METHODS: Common data elements (CDE) were created using the National Cancer Institute’s Cancer Data Standards Registry and Repository. CDEs consist of two parts: the Data Element Concept describes the form question and the Value Domain describes how the answer should be reported. Each CDE contains the metadata required for a form question. Questions requiring the same metadata are represented by a common CDE. In addition, the metadata in FN was moved from the question level to a cross-form data dictionary and linked to CDEs to further standardize the required data and its format.
RESULTS: A review of the current baseline and follow-up forms indicates that harmonizing the data dictionary entries (DDC) with the CDEs has led to an approximately 25% reduction (583 DDCs and 437 CDEs) in the number of data points being defined multiple times. This has led to more consistent forms and data collection.

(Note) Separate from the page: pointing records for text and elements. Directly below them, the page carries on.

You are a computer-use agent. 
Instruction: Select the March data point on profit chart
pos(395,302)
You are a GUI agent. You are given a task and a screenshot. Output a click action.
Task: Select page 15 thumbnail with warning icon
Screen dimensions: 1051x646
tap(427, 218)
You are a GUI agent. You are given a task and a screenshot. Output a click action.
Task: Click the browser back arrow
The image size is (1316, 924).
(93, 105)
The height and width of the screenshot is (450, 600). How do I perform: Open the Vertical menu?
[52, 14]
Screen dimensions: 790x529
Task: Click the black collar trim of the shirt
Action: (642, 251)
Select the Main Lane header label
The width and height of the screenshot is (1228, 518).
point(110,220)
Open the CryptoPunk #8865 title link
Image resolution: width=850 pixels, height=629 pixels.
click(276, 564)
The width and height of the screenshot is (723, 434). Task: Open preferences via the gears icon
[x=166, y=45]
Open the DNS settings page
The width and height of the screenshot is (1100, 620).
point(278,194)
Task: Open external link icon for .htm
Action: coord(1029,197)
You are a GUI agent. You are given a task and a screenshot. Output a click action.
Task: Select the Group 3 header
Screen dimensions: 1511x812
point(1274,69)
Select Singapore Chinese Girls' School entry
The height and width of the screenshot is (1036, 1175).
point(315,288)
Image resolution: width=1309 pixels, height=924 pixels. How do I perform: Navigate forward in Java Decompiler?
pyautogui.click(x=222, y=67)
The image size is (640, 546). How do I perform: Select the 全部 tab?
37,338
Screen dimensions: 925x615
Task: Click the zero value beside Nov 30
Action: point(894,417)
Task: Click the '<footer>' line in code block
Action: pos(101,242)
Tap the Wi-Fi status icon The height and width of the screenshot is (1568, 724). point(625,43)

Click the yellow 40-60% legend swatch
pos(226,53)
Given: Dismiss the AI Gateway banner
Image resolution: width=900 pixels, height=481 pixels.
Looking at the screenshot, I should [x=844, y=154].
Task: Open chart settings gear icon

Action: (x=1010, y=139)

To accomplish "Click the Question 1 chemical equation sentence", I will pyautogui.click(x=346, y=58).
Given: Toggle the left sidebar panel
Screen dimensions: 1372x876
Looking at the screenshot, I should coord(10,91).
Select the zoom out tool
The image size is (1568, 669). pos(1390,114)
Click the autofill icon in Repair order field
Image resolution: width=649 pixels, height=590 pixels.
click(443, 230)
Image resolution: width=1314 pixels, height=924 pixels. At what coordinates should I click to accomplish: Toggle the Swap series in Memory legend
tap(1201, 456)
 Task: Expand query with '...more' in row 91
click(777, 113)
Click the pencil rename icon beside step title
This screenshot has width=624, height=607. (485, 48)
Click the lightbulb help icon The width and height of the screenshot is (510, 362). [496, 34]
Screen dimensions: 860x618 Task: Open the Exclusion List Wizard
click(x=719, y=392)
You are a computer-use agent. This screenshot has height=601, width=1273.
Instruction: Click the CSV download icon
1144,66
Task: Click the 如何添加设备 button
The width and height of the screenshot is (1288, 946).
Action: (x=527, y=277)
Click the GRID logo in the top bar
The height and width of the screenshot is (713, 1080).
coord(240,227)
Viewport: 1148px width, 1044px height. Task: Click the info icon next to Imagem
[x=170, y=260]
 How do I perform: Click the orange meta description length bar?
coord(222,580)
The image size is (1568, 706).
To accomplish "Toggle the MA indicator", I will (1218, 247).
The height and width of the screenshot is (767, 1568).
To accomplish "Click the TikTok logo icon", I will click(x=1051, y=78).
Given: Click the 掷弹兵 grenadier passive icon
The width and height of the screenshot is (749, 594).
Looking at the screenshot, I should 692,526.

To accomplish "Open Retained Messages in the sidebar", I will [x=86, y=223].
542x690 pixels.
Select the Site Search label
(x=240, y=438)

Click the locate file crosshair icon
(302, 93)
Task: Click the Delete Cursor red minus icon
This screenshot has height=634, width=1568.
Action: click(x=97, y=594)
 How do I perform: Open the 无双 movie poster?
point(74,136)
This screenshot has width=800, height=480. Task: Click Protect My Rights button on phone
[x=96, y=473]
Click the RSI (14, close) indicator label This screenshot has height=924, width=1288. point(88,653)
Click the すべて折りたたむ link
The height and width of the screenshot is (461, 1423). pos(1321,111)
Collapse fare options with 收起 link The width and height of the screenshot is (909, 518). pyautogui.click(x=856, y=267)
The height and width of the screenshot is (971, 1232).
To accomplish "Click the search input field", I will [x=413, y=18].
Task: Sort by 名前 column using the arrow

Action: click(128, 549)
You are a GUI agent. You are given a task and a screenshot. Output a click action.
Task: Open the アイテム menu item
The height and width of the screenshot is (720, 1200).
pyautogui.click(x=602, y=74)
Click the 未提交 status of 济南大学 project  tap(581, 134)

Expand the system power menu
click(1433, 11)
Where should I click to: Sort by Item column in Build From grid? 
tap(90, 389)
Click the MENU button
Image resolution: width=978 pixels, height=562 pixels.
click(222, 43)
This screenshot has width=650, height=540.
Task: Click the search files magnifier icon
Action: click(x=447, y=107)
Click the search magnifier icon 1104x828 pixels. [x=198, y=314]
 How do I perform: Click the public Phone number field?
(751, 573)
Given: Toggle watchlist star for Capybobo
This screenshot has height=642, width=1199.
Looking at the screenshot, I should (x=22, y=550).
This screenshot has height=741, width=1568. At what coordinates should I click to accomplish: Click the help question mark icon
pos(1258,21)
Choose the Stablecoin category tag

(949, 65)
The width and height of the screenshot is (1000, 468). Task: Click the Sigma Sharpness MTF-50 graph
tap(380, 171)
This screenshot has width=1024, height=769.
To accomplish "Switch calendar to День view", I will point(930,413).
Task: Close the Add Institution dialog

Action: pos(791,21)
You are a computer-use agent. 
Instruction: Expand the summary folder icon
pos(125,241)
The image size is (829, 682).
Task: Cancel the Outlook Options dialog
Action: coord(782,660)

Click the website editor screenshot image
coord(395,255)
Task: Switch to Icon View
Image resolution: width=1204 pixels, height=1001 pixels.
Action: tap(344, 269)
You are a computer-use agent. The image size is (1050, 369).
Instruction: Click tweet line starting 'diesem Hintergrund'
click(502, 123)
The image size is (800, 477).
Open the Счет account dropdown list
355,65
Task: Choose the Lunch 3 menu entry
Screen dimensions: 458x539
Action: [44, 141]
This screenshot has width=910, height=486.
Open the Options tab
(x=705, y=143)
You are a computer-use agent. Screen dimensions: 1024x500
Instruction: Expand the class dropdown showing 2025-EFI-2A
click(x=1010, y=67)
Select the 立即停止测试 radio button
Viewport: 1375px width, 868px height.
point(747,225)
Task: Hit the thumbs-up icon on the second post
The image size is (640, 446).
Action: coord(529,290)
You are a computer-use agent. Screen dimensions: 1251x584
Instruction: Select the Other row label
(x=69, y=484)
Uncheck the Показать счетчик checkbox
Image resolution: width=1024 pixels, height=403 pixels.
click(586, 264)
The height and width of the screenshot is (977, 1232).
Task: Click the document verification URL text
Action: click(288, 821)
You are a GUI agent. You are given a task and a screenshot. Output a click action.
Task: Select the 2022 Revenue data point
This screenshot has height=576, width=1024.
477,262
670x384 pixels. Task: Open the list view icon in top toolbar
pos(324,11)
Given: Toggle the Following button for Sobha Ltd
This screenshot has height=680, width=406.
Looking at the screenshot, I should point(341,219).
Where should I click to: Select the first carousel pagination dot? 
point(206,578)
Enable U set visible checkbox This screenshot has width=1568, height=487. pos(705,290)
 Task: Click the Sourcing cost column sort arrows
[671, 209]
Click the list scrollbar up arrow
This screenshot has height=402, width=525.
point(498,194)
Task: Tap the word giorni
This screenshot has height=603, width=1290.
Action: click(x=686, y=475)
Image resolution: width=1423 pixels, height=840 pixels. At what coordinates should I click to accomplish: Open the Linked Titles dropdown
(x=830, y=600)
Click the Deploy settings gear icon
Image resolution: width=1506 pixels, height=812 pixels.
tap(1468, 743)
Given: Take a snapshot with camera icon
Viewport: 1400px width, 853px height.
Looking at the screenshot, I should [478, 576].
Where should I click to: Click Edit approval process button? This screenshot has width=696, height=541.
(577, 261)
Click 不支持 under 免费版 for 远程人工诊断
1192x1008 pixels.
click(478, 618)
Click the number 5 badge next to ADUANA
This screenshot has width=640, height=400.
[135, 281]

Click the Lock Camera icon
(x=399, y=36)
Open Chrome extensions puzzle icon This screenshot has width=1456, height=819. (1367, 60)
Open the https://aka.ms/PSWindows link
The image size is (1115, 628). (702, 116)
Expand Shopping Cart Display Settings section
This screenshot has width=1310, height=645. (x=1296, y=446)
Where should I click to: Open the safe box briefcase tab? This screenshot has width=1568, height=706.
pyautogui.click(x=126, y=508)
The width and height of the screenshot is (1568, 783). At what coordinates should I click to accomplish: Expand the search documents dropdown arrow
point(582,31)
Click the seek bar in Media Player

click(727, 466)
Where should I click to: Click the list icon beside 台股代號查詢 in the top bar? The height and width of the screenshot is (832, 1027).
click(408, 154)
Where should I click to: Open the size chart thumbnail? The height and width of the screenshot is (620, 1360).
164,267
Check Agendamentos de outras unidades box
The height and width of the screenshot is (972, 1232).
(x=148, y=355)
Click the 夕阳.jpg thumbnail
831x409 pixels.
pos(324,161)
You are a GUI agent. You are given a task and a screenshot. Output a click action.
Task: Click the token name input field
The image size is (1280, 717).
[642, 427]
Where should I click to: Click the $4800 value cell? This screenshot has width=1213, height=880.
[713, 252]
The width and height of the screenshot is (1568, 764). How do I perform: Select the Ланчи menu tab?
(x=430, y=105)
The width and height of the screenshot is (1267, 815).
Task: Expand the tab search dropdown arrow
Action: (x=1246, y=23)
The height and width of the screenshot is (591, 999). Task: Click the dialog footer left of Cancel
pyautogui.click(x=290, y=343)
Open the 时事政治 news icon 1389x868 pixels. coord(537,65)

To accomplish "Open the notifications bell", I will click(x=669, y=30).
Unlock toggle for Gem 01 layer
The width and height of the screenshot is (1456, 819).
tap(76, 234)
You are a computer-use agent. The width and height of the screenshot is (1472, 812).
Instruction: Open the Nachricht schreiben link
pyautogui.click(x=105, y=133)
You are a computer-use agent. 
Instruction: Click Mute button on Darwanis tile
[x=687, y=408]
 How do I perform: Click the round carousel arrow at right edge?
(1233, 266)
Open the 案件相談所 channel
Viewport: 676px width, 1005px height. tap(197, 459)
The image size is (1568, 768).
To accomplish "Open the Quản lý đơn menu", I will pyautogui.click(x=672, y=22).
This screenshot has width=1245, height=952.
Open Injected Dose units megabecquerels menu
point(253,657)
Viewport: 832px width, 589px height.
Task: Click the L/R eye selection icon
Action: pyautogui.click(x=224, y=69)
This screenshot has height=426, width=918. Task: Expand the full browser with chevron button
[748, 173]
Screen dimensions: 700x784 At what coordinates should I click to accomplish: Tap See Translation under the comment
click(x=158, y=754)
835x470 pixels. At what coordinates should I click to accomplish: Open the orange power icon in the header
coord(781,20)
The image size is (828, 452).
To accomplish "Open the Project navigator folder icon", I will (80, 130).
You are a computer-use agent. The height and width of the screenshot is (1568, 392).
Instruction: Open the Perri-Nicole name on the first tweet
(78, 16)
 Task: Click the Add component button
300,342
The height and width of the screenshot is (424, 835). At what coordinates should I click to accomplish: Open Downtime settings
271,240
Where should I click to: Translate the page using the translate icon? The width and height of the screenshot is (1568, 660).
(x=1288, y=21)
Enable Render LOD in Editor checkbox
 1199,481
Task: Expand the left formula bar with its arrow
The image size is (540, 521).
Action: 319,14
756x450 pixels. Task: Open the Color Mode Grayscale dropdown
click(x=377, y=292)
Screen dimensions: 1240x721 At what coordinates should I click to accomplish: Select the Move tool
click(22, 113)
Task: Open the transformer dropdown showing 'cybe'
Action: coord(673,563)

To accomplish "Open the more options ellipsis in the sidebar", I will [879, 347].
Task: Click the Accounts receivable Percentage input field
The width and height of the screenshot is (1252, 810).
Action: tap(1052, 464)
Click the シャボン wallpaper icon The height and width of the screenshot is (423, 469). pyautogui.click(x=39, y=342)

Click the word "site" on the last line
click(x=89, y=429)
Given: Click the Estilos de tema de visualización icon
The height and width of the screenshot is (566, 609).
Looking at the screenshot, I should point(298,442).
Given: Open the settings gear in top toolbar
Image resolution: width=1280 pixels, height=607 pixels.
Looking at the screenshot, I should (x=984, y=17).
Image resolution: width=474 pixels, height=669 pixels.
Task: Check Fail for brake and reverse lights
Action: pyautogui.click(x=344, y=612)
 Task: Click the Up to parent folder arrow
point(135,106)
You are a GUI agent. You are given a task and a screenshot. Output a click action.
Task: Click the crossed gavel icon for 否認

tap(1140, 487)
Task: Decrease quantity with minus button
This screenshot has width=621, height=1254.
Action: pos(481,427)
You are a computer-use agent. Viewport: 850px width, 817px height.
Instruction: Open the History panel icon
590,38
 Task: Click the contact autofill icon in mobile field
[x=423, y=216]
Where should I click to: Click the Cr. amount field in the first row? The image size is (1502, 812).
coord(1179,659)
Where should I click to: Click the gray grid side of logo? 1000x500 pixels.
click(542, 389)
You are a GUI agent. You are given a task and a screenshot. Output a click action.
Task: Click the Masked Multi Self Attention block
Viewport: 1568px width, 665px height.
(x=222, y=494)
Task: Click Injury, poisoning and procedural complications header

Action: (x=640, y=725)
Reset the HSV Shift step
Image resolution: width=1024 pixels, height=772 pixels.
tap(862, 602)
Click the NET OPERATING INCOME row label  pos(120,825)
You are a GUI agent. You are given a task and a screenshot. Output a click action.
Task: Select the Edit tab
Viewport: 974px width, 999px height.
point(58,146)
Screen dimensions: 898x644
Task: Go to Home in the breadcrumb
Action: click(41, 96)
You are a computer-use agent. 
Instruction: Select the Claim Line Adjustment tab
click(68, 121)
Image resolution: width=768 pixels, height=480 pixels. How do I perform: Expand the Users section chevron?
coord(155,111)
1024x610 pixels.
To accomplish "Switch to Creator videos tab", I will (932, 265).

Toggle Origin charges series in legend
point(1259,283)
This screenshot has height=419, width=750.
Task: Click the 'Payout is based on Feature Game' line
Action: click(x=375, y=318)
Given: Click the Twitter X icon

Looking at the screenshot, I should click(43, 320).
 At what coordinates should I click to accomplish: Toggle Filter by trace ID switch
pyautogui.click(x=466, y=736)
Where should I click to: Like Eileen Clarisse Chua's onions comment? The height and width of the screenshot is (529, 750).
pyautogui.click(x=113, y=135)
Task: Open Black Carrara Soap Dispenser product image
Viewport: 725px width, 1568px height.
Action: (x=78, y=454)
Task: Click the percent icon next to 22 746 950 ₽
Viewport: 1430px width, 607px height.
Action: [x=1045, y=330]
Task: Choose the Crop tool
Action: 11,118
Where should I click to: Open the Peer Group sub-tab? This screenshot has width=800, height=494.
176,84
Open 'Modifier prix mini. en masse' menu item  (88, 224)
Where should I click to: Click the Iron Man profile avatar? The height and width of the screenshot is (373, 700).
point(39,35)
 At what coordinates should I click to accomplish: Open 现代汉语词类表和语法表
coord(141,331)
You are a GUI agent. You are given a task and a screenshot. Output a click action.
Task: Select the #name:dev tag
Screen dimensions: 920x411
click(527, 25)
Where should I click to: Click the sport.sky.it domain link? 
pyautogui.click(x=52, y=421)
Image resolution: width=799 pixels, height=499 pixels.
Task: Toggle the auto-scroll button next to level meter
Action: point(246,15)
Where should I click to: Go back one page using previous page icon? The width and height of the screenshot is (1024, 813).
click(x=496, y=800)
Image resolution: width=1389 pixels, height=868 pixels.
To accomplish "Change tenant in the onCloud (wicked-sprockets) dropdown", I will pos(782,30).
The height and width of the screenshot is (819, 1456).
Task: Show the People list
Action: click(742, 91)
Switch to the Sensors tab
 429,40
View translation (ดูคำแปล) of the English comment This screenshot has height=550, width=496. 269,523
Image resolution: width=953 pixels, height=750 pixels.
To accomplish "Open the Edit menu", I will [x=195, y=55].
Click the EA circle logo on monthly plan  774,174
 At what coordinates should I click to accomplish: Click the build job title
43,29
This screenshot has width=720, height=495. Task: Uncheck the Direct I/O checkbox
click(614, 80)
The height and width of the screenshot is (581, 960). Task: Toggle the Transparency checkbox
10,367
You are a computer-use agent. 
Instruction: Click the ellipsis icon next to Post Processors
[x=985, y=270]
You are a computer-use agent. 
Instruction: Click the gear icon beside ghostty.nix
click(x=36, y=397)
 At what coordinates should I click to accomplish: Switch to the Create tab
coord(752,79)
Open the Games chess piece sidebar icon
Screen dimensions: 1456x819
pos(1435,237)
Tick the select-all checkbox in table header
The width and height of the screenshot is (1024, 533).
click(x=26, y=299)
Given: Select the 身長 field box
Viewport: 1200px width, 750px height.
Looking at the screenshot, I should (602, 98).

CONCLUSION: The CIBMTR's data collection forms include questions that are asked multiple times within and across forms. To facilitate data entry and analysis, form inconsistencies needed to be addressed. To help alleviate these issues, the data dictionary entry and metadata are tied to a CDE. In addition, a metadata review is now undertaken at each step in the form revision/development process to ensure questions are harmonized, terminology is used consistently, question formats are standardized, and the option values are semantically similar. Exceptions are only allowed when clinical differences and regulatory compliance dictate. The benefits of using well-defined metadata and data standards include unambiguous interpretation of data points, improved data exchange, facilitated data analysis, improved cross-form consistency, and the creation of a pool of data elements to be used for new form development.